6 NATO countries are planning to build a 'drone wall' to defend themselves against Russia, reports say

6 NATO countries are planning to build a 'drone wall' to defend themselves against Russia, reports say
  • Six NATO countries are planning a "drone wall" to defend against Russia.

  • Finland, Norway, Poland, and the Baltic states want to prevent smuggling and Russian provocations.

  • Further details on when such a system could be in place and how it would work are unclear.

Six NATO countries are joining forces to create a "drone wall" to defend themselves against Russia.

Over the weekend, ministers from Finland, Norway, Poland, Estonia, Latvia, and Lithuania convened to discuss a coordinated system to help defend against Russian provocations and smuggling attempts, per the Financial Times.

"This is a completely new thing -- a drone wall stretching from Norway to Poland, and the goal is to use drones and other technologies to protect our borders," Lithuania's interior minister Agnė Bilotaitė reportedly told the Baltic News Service.

Further details on when the wall could be in place and how it would function remain unclear, but Bilotaitė said that EU funding could be used to support the project.

Estonia's Interior Minister Lauri Läänemets said of the proposed wall: "Drone surveillance and anti-drone capability is crucial both for deterrence and for countering the influence activities of our eastern neighbor."

"The one who is even a step ahead of the adversary will succeed, but this advantage can be measured in days, as a countermeasure will be found to each measure very quickly, and the cycle will repeat itself," he added.

Business Insider has contacted Agnė Bilotaitė's office for comment.

It comes after a series of provocations involving Russia and the Baltic region.

Last week, a draft Russian decree proposing revised maritime borders with Lithuania and Finland in the Baltic Sea sparked concern in the region.

The Lithuanian foreign ministry said it was a calculated provocation designed to intimidate neighboring countries.

"This is further proof that Russia's aggressive and revisionist policy is a threat to the security of neighbouring countries and Europe as a whole," the department's statement said, per Lithuanian National Radio and Television.

Russian border guards last week also removed around 24 of 50 buoys that mark shipping routes on the Narva River — which marks the border with Russia — in an incident that EU High Representative Josep Borrell labeled "unacceptable."

The Institute for the Study of War think tank said the move "set conditions to further question maritime borders and test NATO resolve."

Some officials have warned that Russia may launch an attack on NATO within the next few years.

Troels Lund Poulsen, the Danish defense minister, told the Jyllands-Posten newspaper in February: "It cannot be ruled out that within a three- to five-year period, Russia will test Article 5 and NATO's solidarity.
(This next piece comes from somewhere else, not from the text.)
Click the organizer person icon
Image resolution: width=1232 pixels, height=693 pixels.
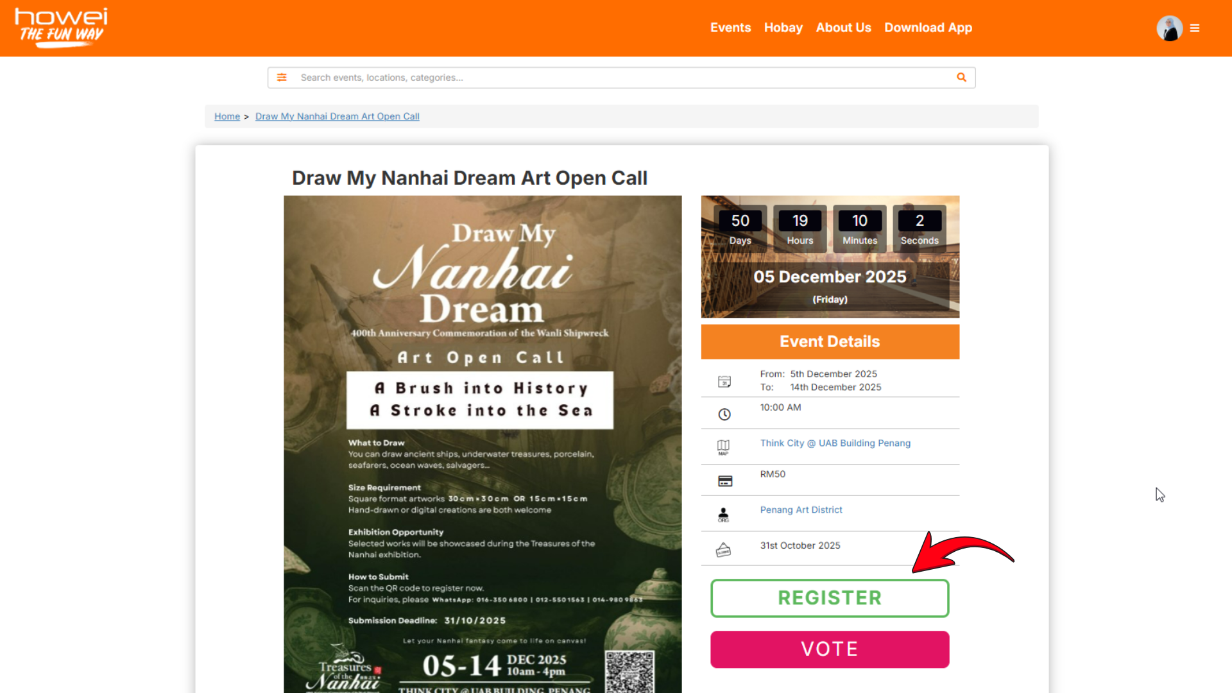click(723, 515)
That was not NATO's assessment in 2023. This is new knowledge that is coming to the fore now," per Reuters.

German Defense Minister Boris Pistorius told Der Tagesspiegel in January that while he didn't expect a Russian attack on Nato "for now," it could be possible within "a period of five to eight years."

However, some experts have said that Russia is in no position to make such a move, particularly after being weakened by the Ukraine conflict.

Putin himself said in March that he doesn't intend to attack any NATO members, saying such claims were "complete nonsense."

"The threat posed by Russia to NATO is unlikely to be an invasion; it's more likely to come from a range of other military and nonmilitary threats — what are often called hybrid threats," Ruth Deyermond, an expert on the Russian military at King's College London, previously told BI.